I am almost done reading The Fall of Berlin 1945, a terrifying book by Antony Beevor that painstakingly documents the final months and weeks as Russian troops made their way westward toward the German city.
The book details the horror Russian soldiers inflicted upon German citizens as they made their way to Berlin, where Adolf Hitler and others in the Nazi regime were soon to take their own lives.
(In another book, Stalingrad: The fateful Siege 1942-1943, Beevor wrote about the siege of Stalingrad and the horror German soldiers inflicted upon citizens of the Soviet Union. Evil has no passport preference.)
It is a gut-wrenching read, with rape, looting and executions seemingly as daily a routine as grabbing a coffee and muffin in the morning.
It is impossible to imagine what those who lived through those days experienced, but live through it they did, with untold mental scars.
I find myself reflecting on this book often these days as I listen to the latest complaints associated with government response to the COVID-19 pandemic.
To be sure, the pandemic has had a serious impact on some — there have been deaths, there have been financial blows and there continues to be mental-health issues associated with isolation.
For those so affected, it has been a rough 12 months and a return to normal cannot come soon enough.

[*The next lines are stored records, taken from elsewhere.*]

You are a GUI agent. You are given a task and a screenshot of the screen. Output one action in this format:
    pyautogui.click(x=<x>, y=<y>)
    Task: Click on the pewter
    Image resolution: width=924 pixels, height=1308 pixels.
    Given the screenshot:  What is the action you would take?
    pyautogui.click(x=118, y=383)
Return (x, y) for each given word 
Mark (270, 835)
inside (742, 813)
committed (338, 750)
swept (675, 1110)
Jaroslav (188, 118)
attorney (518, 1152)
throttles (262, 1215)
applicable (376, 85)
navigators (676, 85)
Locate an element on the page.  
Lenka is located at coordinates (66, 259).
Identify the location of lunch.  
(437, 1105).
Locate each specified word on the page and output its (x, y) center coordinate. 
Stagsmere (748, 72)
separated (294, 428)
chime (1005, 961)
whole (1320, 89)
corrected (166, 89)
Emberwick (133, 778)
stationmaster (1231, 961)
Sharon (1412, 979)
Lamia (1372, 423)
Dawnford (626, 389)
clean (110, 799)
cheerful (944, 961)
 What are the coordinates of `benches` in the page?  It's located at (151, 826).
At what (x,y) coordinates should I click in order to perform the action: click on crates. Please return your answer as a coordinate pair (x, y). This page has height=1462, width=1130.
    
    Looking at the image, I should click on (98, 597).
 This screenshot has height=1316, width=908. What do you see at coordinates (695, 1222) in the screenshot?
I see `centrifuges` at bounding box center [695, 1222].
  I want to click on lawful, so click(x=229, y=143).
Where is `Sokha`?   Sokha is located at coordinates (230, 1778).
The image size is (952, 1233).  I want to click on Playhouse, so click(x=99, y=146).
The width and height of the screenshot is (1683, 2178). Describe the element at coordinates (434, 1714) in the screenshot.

However, for the vast majority of us, the predominant impact of the pandemic and associated protocols rolled out by government in response has been boredom. There are only so many days one can do the same thing again and again, knowing one cannot take a vacation outside of Canada, knowing one cannot invite friends over for dinner, before one hits a wall.
But, if one has not lost somebody to the disease and if one has not had to close up shop or struggle to keep a business afloat, the complaints about the vaccine rollout that continue to cascade are becoming an unwelcome cacophony of claptrap.
Millions around the world have already been vaccinated in what is a medical miracle. Prior to the creation of COVID-19 vaccines, the fastest creation of a vaccine was four years for mumps in the 1960s.
Can you imagine four years of living as we have for the past 11 months?
Scientists managed to create a vaccine for COVID-19 in mere months — an astonishing accomplishment — yet we continue to hear complaints about the speed of its rollout.
Can we not sit back and simply be amazed by the unprecedented speed at which these vaccines are entering the arms of millions of people?
The rollout in Canada has been hampered by shipment delays and the schedule in B.C. has been less than clear. That is to be expected when we are dealing with a historic scientfic/medical achievement. It is, at worst, a brief extension of the waiting game we have been playing for the past year.
The Second World War and the COVID-19 pandemic are both life-altering events. But when I refer to the pages in my book, and consider the hell unleashed on so many 76 years ago, I realize a few more months of boredom is a vacation by comparison.